Hello, as @Muon2 mentioned, this is the stratege of simple diffusion. You can look at section 3.1 of the paper for more detailed information (since I don't fully understand it either, it might be more reliable to read the original paper directly😢).

Muhammad Muaz · Answer 5 · Tue Jan 16 2024 06:52:54 GMT+0800 (China Standard Time)

@pixeli99 Thanks for your work. I have a similar question, why you chose the rand_cosine_interpolated noise scheduler instead of the one mentioned in the EDM (Karras et al.) paper. The one highlighted in the following image. Correct me if my understanding is wrong!
(Edit: And what does the variables noise_d_low and noise_d_high correspond to?)
Thanks in advance.

Hello, as @Muon2 mentioned, this is the stratege of simple diffusion. You can look at section 3.1 of the paper for more detailed information (since I don't fully understand it either, it might be more reliable to read the original paper directly😢).

I see. I'll look into the Simple Diffusion paper.

BTW, I am curious have you tried other noise scheduling techniques besides the one mentioned in the Simple Diffusion paper?

Muon2 · Answer 6 · Tue Jan 16 2024 14:09:53 GMT+0800 (China Standard Time)

@pixeli99 Thanks for your work. I have a similar question, why you chose the rand_cosine_interpolated noise scheduler instead of the one mentioned in the EDM (Karras et al.) paper. The one highlighted in the following image. Correct me if my understanding is wrong!
(Edit: And what does the variables noise_d_low and noise_d_high correspond to?)
Thanks in advance.

Hello, as @Muon2 mentioned, this is the stratege of simple diffusion. You can look at section 3.1 of the paper for more detailed information (since I don't fully understand it either, it might be more reliable to read the original paper directly😢).

I think you may be wrong about the simplediffusion sigma sampling. If you are using simplediffusion , you should probably change the sampling scheduler as well, since the Euler sampler is using original EDM timesteps formula instead of the one in the simplediffusion .

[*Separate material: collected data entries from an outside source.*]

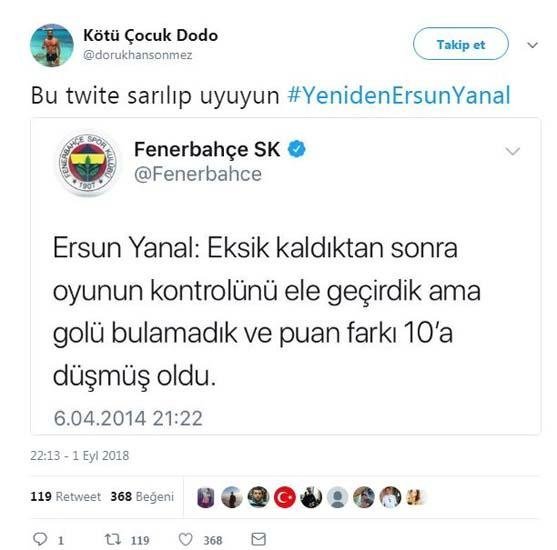Click the Turkish flag avatar among likers
557x550 pixels.
[x=285, y=497]
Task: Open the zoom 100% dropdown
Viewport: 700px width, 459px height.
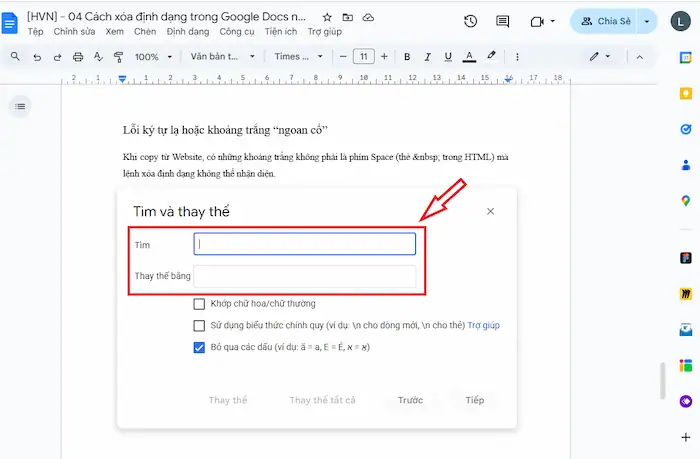Action: (x=152, y=57)
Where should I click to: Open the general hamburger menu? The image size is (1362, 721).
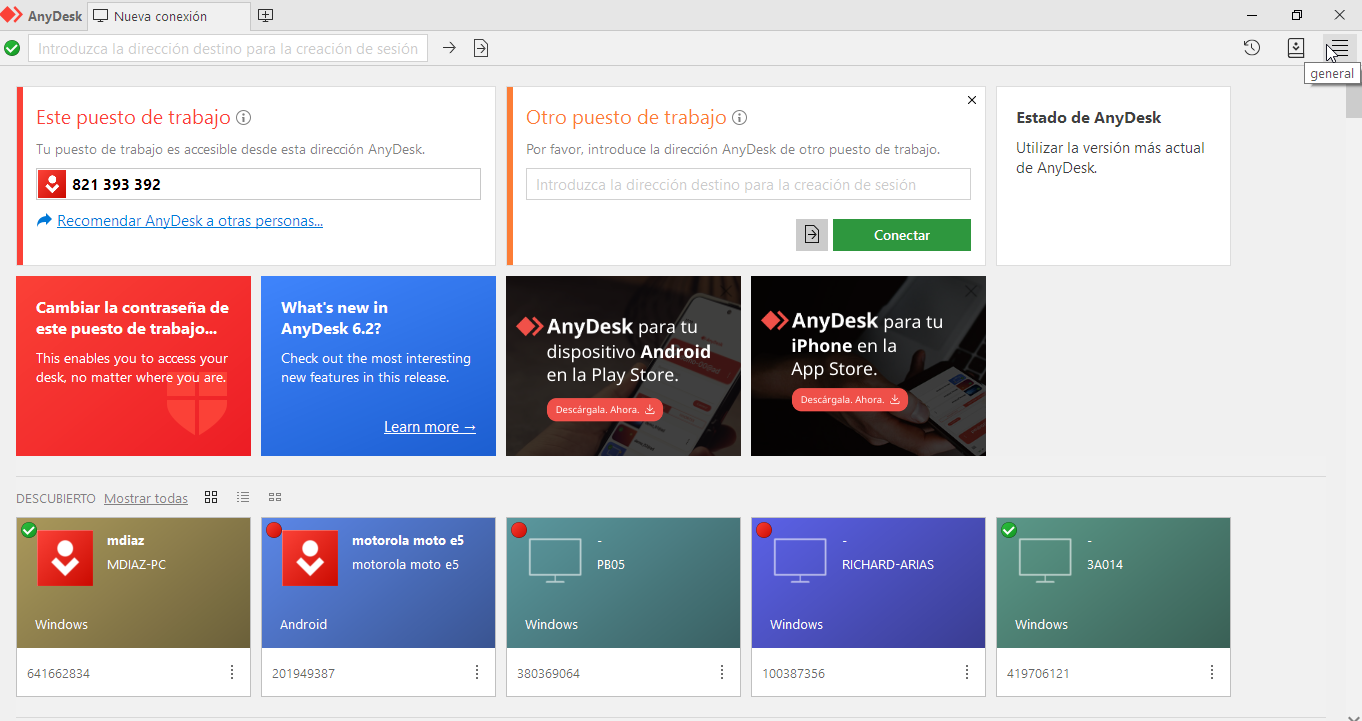click(x=1339, y=48)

Pengxiang Li · Answer 7 · Tue Jan 16 2024 14:31:52 GMT+0800 (China Standard Time)

I understand what you're saying, but I think that different sigma distributions correspond to different diffusion paths. In theory, would it be possible to use the same sampler for sampling? I suspect there might be a flaw in my understanding, but I'm not sure where I've gone wrong. When we're training, is our definition of the timestep the same, as in 0.25ln(σ)?

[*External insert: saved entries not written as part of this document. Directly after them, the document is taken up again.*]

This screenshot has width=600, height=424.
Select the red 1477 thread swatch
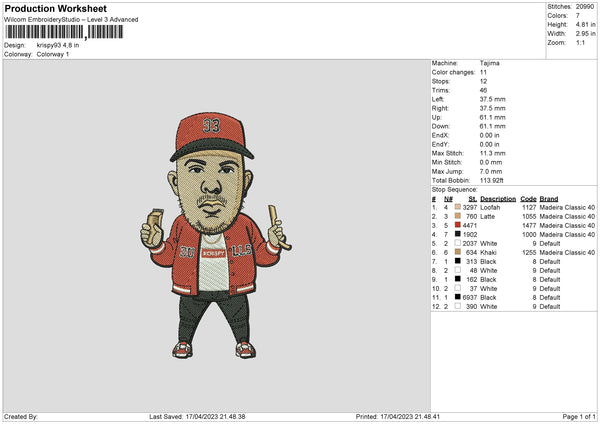[458, 225]
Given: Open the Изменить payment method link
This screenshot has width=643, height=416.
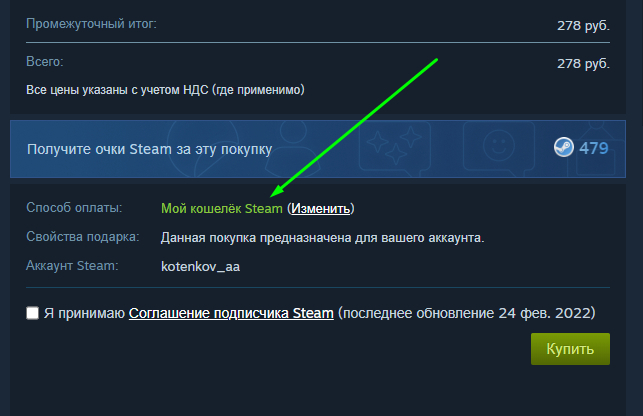Looking at the screenshot, I should point(321,208).
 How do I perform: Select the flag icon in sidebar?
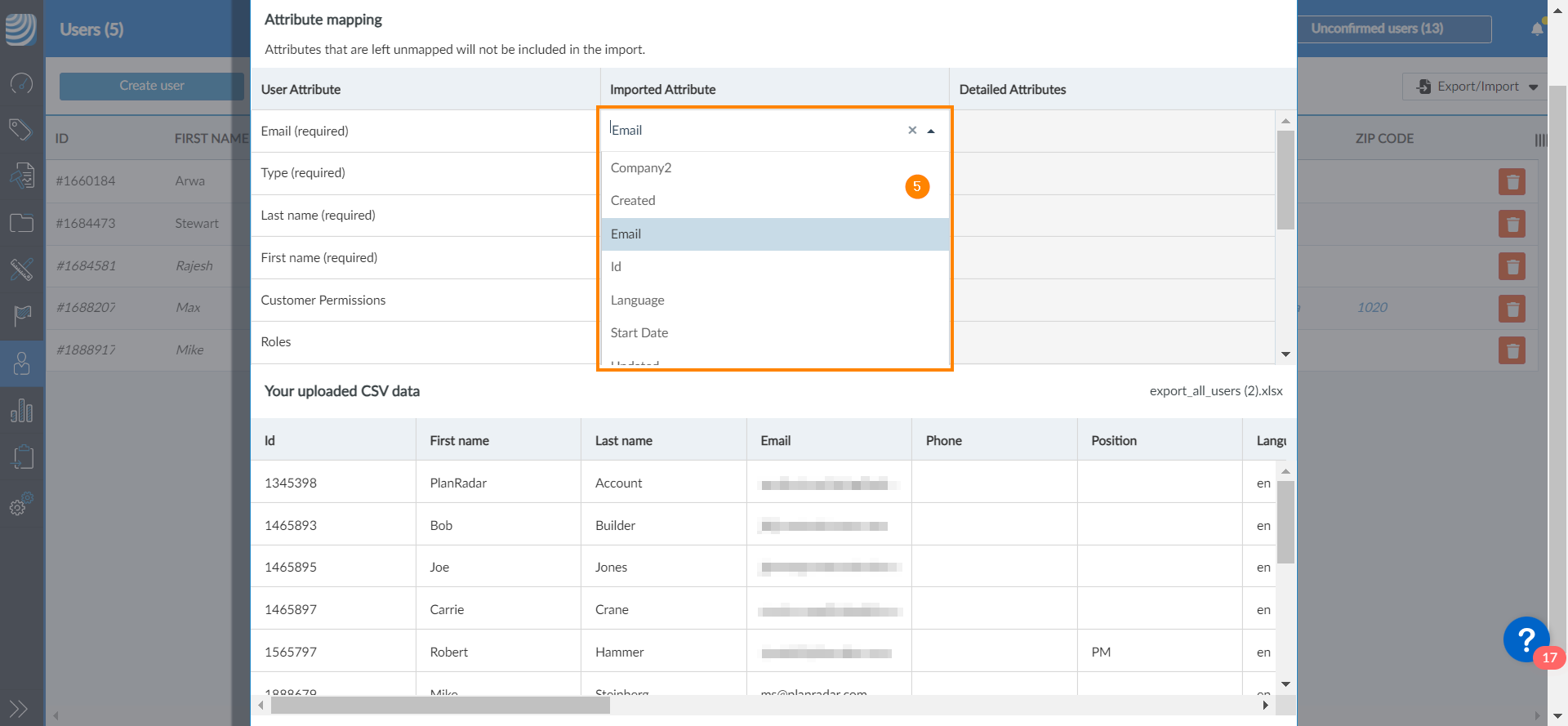pyautogui.click(x=21, y=315)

Pengxiang Li · Answer 8 · Tue Jan 16 2024 14:33:31 GMT+0800 (China Standard Time)

@m-muaz I haven't tried it yet, but if I make any progress, I will update here.

Muon2 · Answer 9 · Tue Jan 16 2024 15:01:13 GMT+0800 (China Standard Time)

I understand what you're saying, but I think that different sigma distributions correspond to different diffusion paths. In theory, would it be possible to use the same sampler for sampling? I suspect there might be a flaw in my understanding, but I'm not sure where I've gone wrong. When we're training, is our definition of the timestep the same, as in 0.25ln(σ)?

Sigma distributions would NOT affect diffusion paths actually. The key in simplediffusion is the change of alpha and beta scheduler, just changing the training sigma distributions would not help in my opinion.

Pengxiang Li · Answer 10 · Tue Jan 16 2024 15:24:21 GMT+0800 (China Standard Time)

I roughly understand what you mean, I might still need to read carefully to grasp the principle here, thank you very much for your reply.